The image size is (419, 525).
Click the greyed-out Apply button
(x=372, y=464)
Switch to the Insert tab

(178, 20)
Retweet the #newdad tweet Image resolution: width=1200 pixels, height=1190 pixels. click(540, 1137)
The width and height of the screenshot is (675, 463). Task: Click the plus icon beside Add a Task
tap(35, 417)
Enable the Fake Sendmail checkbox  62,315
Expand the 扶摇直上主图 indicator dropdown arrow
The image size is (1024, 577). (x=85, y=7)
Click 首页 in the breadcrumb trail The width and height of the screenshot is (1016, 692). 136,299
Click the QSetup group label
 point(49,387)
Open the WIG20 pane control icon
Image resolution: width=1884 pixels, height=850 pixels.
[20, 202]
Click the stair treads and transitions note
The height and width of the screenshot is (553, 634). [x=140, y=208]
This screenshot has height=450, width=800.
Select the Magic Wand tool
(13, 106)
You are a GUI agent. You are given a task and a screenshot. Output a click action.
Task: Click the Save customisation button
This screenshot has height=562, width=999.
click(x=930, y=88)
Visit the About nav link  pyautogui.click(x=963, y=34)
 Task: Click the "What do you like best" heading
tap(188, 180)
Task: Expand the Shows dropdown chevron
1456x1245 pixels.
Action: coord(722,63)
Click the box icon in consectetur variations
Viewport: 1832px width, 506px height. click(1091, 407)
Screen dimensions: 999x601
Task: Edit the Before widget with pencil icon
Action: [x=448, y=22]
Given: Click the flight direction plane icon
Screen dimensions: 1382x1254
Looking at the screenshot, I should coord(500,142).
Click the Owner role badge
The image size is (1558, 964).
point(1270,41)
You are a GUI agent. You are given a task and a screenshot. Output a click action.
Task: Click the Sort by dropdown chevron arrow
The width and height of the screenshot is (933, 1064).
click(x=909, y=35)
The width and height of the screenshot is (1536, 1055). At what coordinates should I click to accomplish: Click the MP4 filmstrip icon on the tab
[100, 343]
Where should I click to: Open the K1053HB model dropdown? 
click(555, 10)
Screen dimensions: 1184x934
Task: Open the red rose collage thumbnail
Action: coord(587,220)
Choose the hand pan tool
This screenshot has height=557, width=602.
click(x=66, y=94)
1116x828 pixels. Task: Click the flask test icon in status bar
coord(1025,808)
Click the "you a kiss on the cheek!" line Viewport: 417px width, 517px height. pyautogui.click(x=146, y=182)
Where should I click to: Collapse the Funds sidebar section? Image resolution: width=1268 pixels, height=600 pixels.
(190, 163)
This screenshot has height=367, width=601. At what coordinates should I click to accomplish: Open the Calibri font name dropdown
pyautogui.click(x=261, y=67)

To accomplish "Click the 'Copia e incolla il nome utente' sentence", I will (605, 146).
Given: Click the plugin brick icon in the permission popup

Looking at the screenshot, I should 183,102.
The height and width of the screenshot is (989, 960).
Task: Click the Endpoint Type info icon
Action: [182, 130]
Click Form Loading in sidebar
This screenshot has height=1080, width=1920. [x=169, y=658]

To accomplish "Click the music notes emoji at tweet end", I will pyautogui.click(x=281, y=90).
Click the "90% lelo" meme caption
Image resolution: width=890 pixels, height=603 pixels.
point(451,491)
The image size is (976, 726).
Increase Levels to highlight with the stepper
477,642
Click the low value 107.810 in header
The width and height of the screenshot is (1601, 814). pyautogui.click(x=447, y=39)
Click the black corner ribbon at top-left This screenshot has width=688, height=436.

════════════════

▶ **What you have to do**
Keeping each word as it stands, transcribe every entry.

▶ **Exercise solution**
The image size is (419, 525).
Click the greyed-out Apply button
(x=372, y=464)
Switch to the Insert tab

(178, 20)
Retweet the #newdad tweet Image resolution: width=1200 pixels, height=1190 pixels. click(540, 1137)
The width and height of the screenshot is (675, 463). Task: Click the plus icon beside Add a Task
tap(35, 417)
Enable the Fake Sendmail checkbox  62,315
Expand the 扶摇直上主图 indicator dropdown arrow
The image size is (1024, 577). (x=85, y=7)
Click 首页 in the breadcrumb trail The width and height of the screenshot is (1016, 692). 136,299
Click the QSetup group label
 point(49,387)
Open the WIG20 pane control icon
Image resolution: width=1884 pixels, height=850 pixels.
[20, 202]
Click the stair treads and transitions note
The height and width of the screenshot is (553, 634). [x=140, y=208]
This screenshot has height=450, width=800.
Select the Magic Wand tool
(13, 106)
You are a GUI agent. You are given a task and a screenshot. Output a click action.
Task: Click the Save customisation button
This screenshot has height=562, width=999.
click(x=930, y=88)
Visit the About nav link  pyautogui.click(x=963, y=34)
 Task: Click the "What do you like best" heading
tap(188, 180)
Task: Expand the Shows dropdown chevron
1456x1245 pixels.
Action: coord(722,63)
Click the box icon in consectetur variations
Viewport: 1832px width, 506px height. click(1091, 407)
Screen dimensions: 999x601
Task: Edit the Before widget with pencil icon
Action: [x=448, y=22]
Given: Click the flight direction plane icon
Screen dimensions: 1382x1254
Looking at the screenshot, I should coord(500,142).
Click the Owner role badge
The image size is (1558, 964).
point(1270,41)
You are a GUI agent. You are given a task and a screenshot. Output a click action.
Task: Click the Sort by dropdown chevron arrow
The width and height of the screenshot is (933, 1064).
click(x=909, y=35)
The width and height of the screenshot is (1536, 1055). At what coordinates should I click to accomplish: Click the MP4 filmstrip icon on the tab
[100, 343]
Where should I click to: Open the K1053HB model dropdown? 
click(555, 10)
Screen dimensions: 1184x934
Task: Open the red rose collage thumbnail
Action: coord(587,220)
Choose the hand pan tool
This screenshot has height=557, width=602.
click(x=66, y=94)
1116x828 pixels. Task: Click the flask test icon in status bar
coord(1025,808)
Click the "you a kiss on the cheek!" line Viewport: 417px width, 517px height. pyautogui.click(x=146, y=182)
Where should I click to: Collapse the Funds sidebar section? Image resolution: width=1268 pixels, height=600 pixels.
(190, 163)
This screenshot has height=367, width=601. At what coordinates should I click to accomplish: Open the Calibri font name dropdown
pyautogui.click(x=261, y=67)

To accomplish "Click the 'Copia e incolla il nome utente' sentence", I will (605, 146).
Given: Click the plugin brick icon in the permission popup

Looking at the screenshot, I should 183,102.
The height and width of the screenshot is (989, 960).
Task: Click the Endpoint Type info icon
Action: [182, 130]
Click Form Loading in sidebar
This screenshot has height=1080, width=1920. [x=169, y=658]

To accomplish "Click the music notes emoji at tweet end", I will pyautogui.click(x=281, y=90).
Click the "90% lelo" meme caption
Image resolution: width=890 pixels, height=603 pixels.
point(451,491)
The image size is (976, 726).
Increase Levels to highlight with the stepper
477,642
Click the low value 107.810 in header
The width and height of the screenshot is (1601, 814). pyautogui.click(x=447, y=39)
Click the black corner ribbon at top-left This screenshot has width=688, height=436.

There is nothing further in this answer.